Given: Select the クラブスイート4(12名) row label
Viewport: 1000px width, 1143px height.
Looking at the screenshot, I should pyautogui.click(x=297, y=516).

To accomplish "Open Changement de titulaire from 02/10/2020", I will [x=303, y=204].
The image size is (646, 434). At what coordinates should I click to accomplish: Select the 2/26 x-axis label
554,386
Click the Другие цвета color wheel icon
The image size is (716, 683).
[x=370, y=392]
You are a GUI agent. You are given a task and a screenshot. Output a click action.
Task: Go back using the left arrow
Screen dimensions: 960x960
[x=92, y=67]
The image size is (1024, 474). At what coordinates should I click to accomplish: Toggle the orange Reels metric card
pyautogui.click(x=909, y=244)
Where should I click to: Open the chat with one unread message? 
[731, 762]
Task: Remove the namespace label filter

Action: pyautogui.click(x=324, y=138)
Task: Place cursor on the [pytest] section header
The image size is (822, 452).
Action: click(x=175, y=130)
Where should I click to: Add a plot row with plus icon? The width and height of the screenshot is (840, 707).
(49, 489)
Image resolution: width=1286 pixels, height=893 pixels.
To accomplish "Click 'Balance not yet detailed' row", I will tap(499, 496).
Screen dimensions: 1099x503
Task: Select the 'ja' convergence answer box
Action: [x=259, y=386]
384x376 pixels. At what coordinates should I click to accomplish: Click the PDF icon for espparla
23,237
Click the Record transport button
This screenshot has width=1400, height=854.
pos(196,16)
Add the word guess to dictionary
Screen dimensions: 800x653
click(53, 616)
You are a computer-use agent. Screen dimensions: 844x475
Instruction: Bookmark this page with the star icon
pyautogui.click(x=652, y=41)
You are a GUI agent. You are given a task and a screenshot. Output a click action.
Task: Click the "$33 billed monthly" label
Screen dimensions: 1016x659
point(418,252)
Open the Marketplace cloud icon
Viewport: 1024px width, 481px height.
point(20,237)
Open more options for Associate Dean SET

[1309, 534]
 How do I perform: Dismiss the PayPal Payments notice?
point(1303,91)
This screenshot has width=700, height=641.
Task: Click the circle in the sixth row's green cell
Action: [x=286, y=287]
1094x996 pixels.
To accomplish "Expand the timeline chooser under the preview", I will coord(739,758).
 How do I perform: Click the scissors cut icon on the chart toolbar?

━━━━━━━━━━━━━━━━━━━━

In the listing above, the line containing "384x376 pixels. At" and all lines after it are to be restated word for word.

384x376 pixels. At what coordinates should I click to accomplish: Click the PDF icon for espparla
23,237
Click the Record transport button
This screenshot has width=1400, height=854.
pos(196,16)
Add the word guess to dictionary
Screen dimensions: 800x653
click(53, 616)
You are a computer-use agent. Screen dimensions: 844x475
Instruction: Bookmark this page with the star icon
pyautogui.click(x=652, y=41)
You are a GUI agent. You are given a task and a screenshot. Output a click action.
Task: Click the "$33 billed monthly" label
Screen dimensions: 1016x659
point(418,252)
Open the Marketplace cloud icon
Viewport: 1024px width, 481px height.
point(20,237)
Open more options for Associate Dean SET

[1309, 534]
 How do I perform: Dismiss the PayPal Payments notice?
point(1303,91)
This screenshot has width=700, height=641.
Task: Click the circle in the sixth row's green cell
Action: [x=286, y=287]
1094x996 pixels.
To accomplish "Expand the timeline chooser under the preview", I will coord(739,758).
 How do I perform: Click the scissors cut icon on the chart toolbar?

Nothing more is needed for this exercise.